Wednesday, October 23, 2019

Outlander

Outlander by Diana Gabaldon (1991)

I won this book in a mini-challenge which was part of this year's TBR Pile Challenge. I had my choice of books and picked Outlander because I'm so intrigued by the show but had an idea that I might like the book so I wanted to try it first before watching.

Although I've known about this series for years, I had no idea it involved time travel at all. If you don't know the premise, it begins in 1945 when Claire and her husband, newly married before the war, travel to Scotland for a very belated honeymoon. While there, Claire walks through a mysterious ring of stones and is transported to 1743, beginning a series of adventures that span 8 books so far.

She arrives in the midst of a battle, which she first mistakes for a reenactment of some sort. Next thing she knows, she's a "guest" (more like a prisoner) at a castle, with everyone wanting to know where she came from and not believing her. They think she's a spy, and eventually a witch, and although all she wants is to get back to her own time, it's impossible to get away with everyone watching her. I don't think it's too much of a spoiler to say that she's forced into a marriage for her own protection, and it turns into a genuine romance.
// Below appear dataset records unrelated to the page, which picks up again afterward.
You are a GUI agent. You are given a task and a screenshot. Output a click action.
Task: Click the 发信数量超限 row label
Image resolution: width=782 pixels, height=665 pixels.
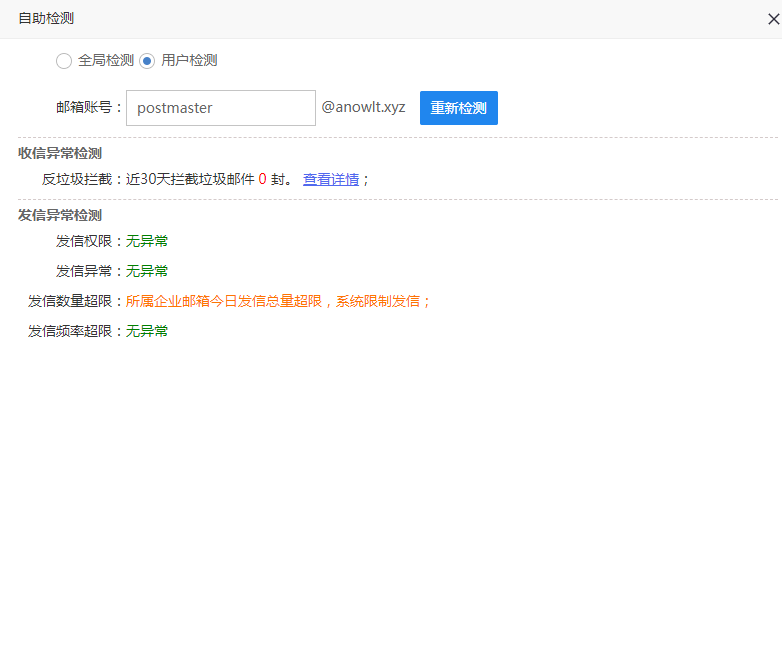[73, 301]
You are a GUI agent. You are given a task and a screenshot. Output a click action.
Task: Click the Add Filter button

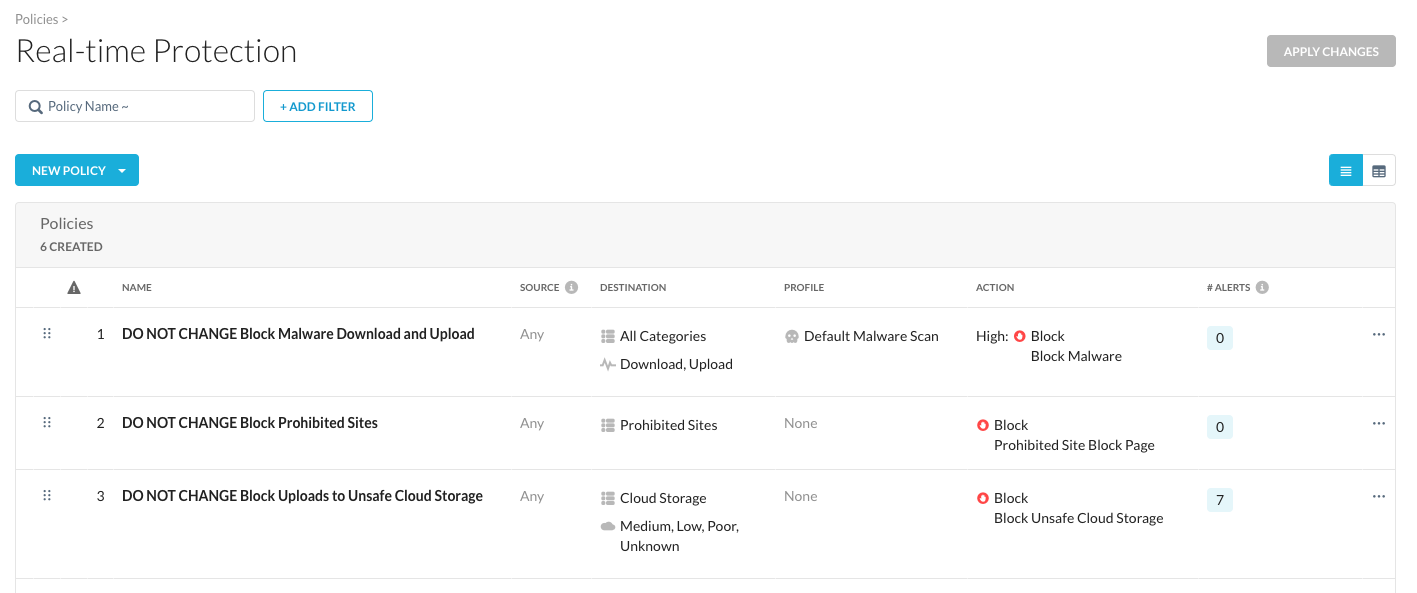coord(317,106)
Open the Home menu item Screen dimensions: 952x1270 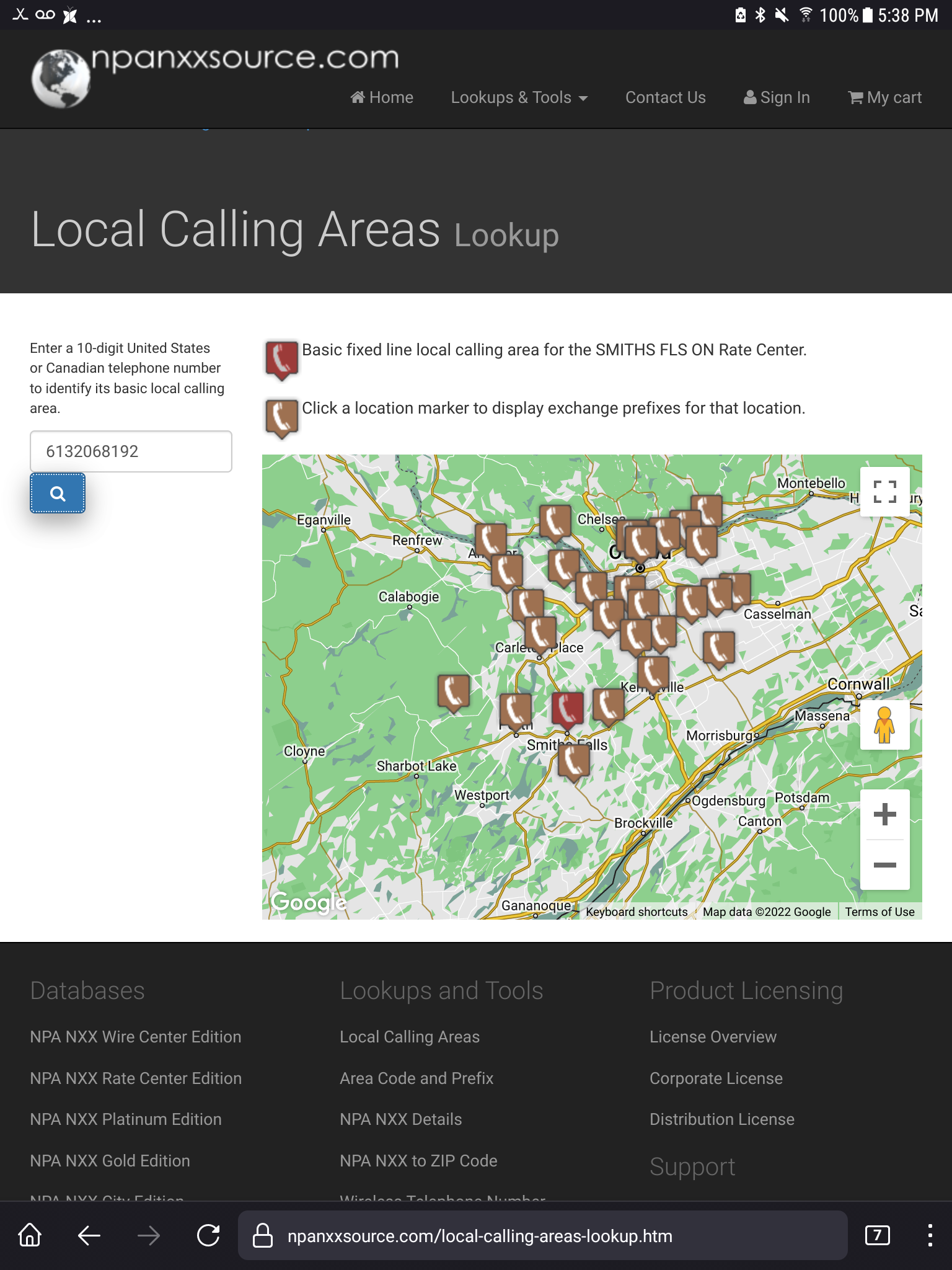point(382,97)
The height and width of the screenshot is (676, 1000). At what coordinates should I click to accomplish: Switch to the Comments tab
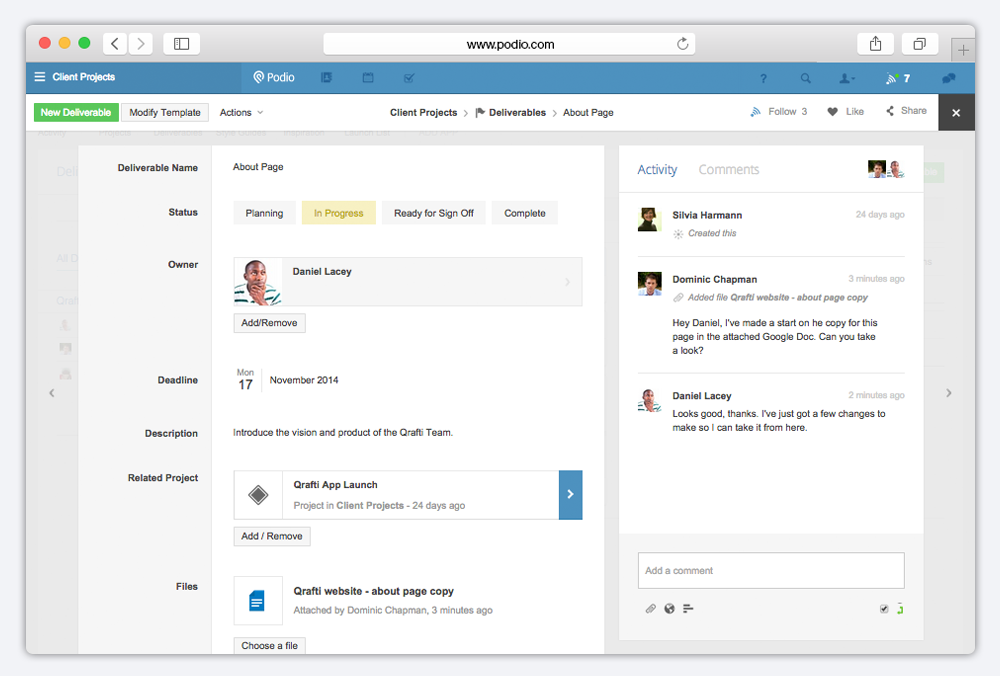pos(728,170)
This was a very long book. My edition was around 630 pages, but it read really slowly. It wasn't boring or hard to get through, just slow-moving. And I'm not sure why because it was missing a lot of the introspection I was expecting. Claire spent very little time pining away after her old life with it's cars and flush toilets, and she barely struggled at all to figure out how to live life in 1743. She seemed to fit in easily once she got some appropriate clothing. I would think if I were in that position I'd be bumbling about trying to figure out how to do basic daily tasks, while constantly panicking about the loss of my old life and comparing the two. It seemed like most days she just went about her business with barely a thought about how much she missed her husband or anything else.
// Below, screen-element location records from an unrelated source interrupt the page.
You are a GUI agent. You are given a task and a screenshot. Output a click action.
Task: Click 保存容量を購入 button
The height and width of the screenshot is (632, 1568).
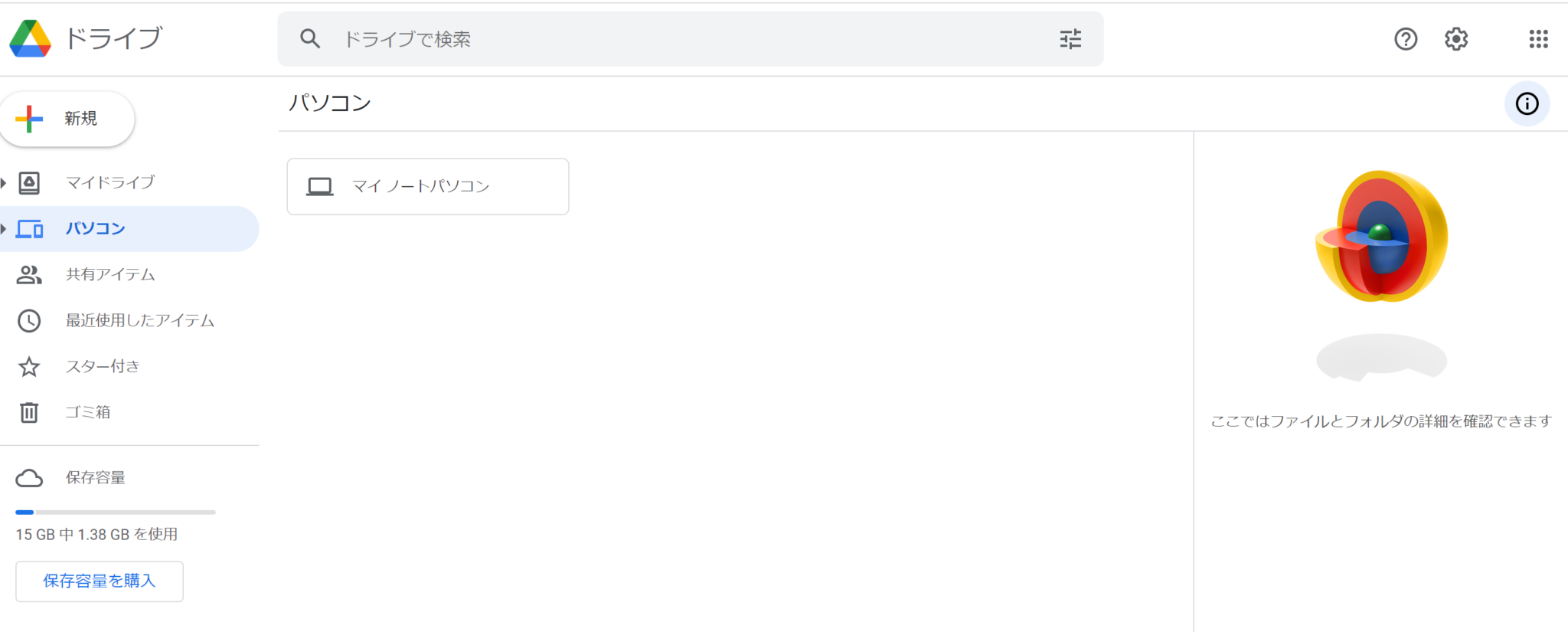pyautogui.click(x=100, y=581)
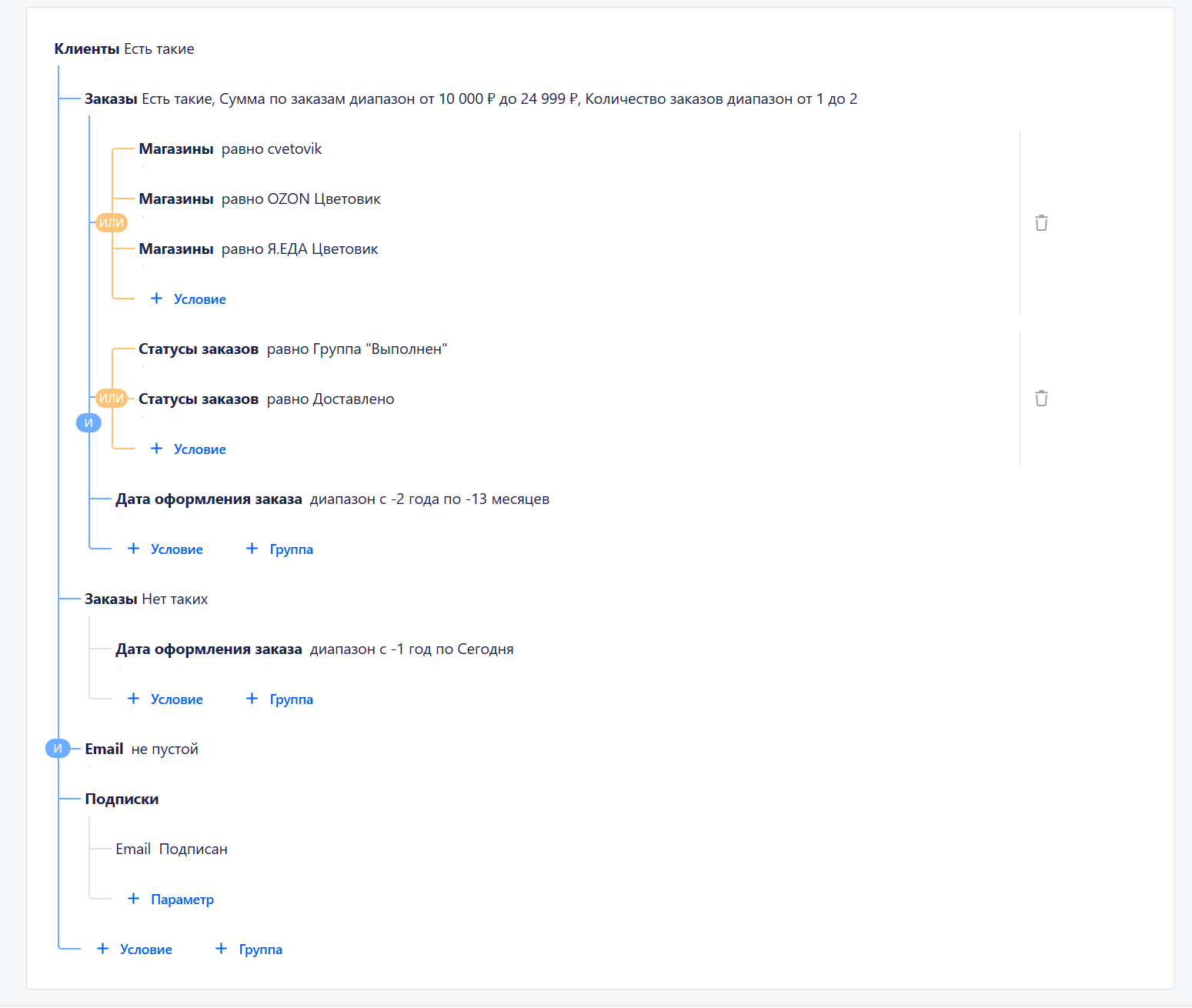
Task: Add Условие under Заказы Нет таких
Action: click(x=165, y=699)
So that was a bit strange, but still I mostly liked reading it. Oh, Claire could be a bit stupid, refusing to listen to other people who knew more than she did about living in that time period, but I liked her well enough. Jamie, her sudden husband, took a bit of getting used to but seemed like a decent guy and I liked how their relationship unfolded. Claire also made acquaintance with an interesting woman named Geilie who had some secrets of her own, as it turned out.

There was a great conversation at one point in which Claire has confided in a clergyman and asks for advice regarding her potential to change the future. He responds to her with something I've been thinking about recently after - and I hate to admit this - I saw it in a meme. I don't remember the meme exactly, but it said that when we think about time travel we always worry about how the tiniest action could affect the future in major ways, but we don't think about how in regular life our small actions can also affect the future. The future is the future, whether we've been there already or not. So the clergyman tells Claire basically the same thing, that everybody's actions affect the future and she shouldn't overthink things.

I went into this with the intention of just reading the one book, and I don't know that I loved it enough to read more, but also I'm a bit intrigued. I read the descriptions on Goodreads of the next two books and they sound kind of interesting, but also I'm confused about how the timeline fits together (although there's time travel, so.) At any rate, it was a pretty engrossing and enjoyable book.